→ **TASK TO COMPLETE**
Nothing in the data may be altered; the answer is a verbatim copy of it.

**** RECORDS SHOWN ****

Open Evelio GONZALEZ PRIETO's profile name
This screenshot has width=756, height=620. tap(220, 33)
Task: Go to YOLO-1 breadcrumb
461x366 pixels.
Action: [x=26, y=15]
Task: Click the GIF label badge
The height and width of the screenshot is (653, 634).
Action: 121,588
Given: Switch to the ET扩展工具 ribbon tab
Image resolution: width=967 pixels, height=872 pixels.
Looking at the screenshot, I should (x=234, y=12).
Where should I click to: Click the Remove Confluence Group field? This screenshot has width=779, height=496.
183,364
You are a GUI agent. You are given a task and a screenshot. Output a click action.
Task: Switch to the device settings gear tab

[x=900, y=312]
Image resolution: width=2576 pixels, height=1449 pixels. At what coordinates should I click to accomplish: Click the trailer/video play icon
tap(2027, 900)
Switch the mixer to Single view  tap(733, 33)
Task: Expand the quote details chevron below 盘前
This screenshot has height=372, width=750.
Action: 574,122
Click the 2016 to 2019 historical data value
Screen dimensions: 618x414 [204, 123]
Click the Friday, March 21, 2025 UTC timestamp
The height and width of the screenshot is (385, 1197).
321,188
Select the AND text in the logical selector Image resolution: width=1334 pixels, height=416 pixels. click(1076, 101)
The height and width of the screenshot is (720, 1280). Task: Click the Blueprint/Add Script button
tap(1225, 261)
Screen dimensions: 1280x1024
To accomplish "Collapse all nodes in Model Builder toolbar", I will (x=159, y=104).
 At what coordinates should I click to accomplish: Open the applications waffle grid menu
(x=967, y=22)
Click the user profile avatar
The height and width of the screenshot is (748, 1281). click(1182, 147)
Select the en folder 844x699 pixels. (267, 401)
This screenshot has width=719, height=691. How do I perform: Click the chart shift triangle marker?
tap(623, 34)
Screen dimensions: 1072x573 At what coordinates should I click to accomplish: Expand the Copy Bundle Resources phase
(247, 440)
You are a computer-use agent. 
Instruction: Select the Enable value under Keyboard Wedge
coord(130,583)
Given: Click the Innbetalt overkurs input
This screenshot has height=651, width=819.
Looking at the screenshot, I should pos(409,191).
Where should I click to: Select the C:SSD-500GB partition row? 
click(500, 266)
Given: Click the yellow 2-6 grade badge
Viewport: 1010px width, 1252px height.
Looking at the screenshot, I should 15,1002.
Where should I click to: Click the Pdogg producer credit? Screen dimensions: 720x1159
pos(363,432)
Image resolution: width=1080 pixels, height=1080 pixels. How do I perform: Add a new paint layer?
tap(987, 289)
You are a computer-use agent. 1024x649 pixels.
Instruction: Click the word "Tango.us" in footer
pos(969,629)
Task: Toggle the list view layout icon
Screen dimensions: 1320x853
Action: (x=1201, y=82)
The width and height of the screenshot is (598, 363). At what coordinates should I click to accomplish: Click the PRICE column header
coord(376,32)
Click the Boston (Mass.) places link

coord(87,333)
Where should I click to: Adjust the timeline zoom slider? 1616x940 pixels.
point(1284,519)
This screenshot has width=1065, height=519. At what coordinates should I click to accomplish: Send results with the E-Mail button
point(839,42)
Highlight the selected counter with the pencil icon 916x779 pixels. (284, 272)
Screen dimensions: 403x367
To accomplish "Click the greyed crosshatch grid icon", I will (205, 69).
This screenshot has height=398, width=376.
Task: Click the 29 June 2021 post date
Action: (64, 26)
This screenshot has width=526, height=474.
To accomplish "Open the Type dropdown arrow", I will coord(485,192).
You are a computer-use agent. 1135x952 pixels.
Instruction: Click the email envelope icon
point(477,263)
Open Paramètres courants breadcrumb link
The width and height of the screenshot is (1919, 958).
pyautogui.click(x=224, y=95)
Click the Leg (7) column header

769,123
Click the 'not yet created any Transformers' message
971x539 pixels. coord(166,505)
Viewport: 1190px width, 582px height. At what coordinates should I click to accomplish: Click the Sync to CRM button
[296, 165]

****

→ **EXERCISE RESULT**
Open Evelio GONZALEZ PRIETO's profile name
This screenshot has width=756, height=620. tap(220, 33)
Task: Go to YOLO-1 breadcrumb
461x366 pixels.
Action: [x=26, y=15]
Task: Click the GIF label badge
The height and width of the screenshot is (653, 634).
Action: 121,588
Given: Switch to the ET扩展工具 ribbon tab
Image resolution: width=967 pixels, height=872 pixels.
Looking at the screenshot, I should (x=234, y=12).
Where should I click to: Click the Remove Confluence Group field? This screenshot has width=779, height=496.
183,364
You are a GUI agent. You are given a task and a screenshot. Output a click action.
Task: Switch to the device settings gear tab

[x=900, y=312]
Image resolution: width=2576 pixels, height=1449 pixels. At what coordinates should I click to accomplish: Click the trailer/video play icon
tap(2027, 900)
Switch the mixer to Single view  tap(733, 33)
Task: Expand the quote details chevron below 盘前
This screenshot has height=372, width=750.
Action: 574,122
Click the 2016 to 2019 historical data value
Screen dimensions: 618x414 [204, 123]
Click the Friday, March 21, 2025 UTC timestamp
The height and width of the screenshot is (385, 1197).
321,188
Select the AND text in the logical selector Image resolution: width=1334 pixels, height=416 pixels. click(1076, 101)
The height and width of the screenshot is (720, 1280). Task: Click the Blueprint/Add Script button
tap(1225, 261)
Screen dimensions: 1280x1024
To accomplish "Collapse all nodes in Model Builder toolbar", I will (x=159, y=104).
 At what coordinates should I click to accomplish: Open the applications waffle grid menu
(x=967, y=22)
Click the user profile avatar
The height and width of the screenshot is (748, 1281). click(1182, 147)
Select the en folder 844x699 pixels. (267, 401)
This screenshot has width=719, height=691. How do I perform: Click the chart shift triangle marker?
tap(623, 34)
Screen dimensions: 1072x573 At what coordinates should I click to accomplish: Expand the Copy Bundle Resources phase
(247, 440)
You are a computer-use agent. 
Instruction: Select the Enable value under Keyboard Wedge
coord(130,583)
Given: Click the Innbetalt overkurs input
This screenshot has height=651, width=819.
Looking at the screenshot, I should pos(409,191).
Where should I click to: Select the C:SSD-500GB partition row? 
click(500, 266)
Given: Click the yellow 2-6 grade badge
Viewport: 1010px width, 1252px height.
Looking at the screenshot, I should 15,1002.
Where should I click to: Click the Pdogg producer credit? Screen dimensions: 720x1159
pos(363,432)
Image resolution: width=1080 pixels, height=1080 pixels. How do I perform: Add a new paint layer?
tap(987, 289)
You are a computer-use agent. 1024x649 pixels.
Instruction: Click the word "Tango.us" in footer
pos(969,629)
Task: Toggle the list view layout icon
Screen dimensions: 1320x853
Action: (x=1201, y=82)
The width and height of the screenshot is (598, 363). At what coordinates should I click to accomplish: Click the PRICE column header
coord(376,32)
Click the Boston (Mass.) places link

coord(87,333)
Where should I click to: Adjust the timeline zoom slider? 1616x940 pixels.
point(1284,519)
This screenshot has width=1065, height=519. At what coordinates should I click to accomplish: Send results with the E-Mail button
point(839,42)
Highlight the selected counter with the pencil icon 916x779 pixels. (284, 272)
Screen dimensions: 403x367
To accomplish "Click the greyed crosshatch grid icon", I will (205, 69).
This screenshot has height=398, width=376.
Task: Click the 29 June 2021 post date
Action: (64, 26)
This screenshot has width=526, height=474.
To accomplish "Open the Type dropdown arrow", I will coord(485,192).
You are a computer-use agent. 1135x952 pixels.
Instruction: Click the email envelope icon
point(477,263)
Open Paramètres courants breadcrumb link
The width and height of the screenshot is (1919, 958).
pyautogui.click(x=224, y=95)
Click the Leg (7) column header

769,123
Click the 'not yet created any Transformers' message
971x539 pixels. coord(166,505)
Viewport: 1190px width, 582px height. At what coordinates should I click to accomplish: Click the Sync to CRM button
[296, 165]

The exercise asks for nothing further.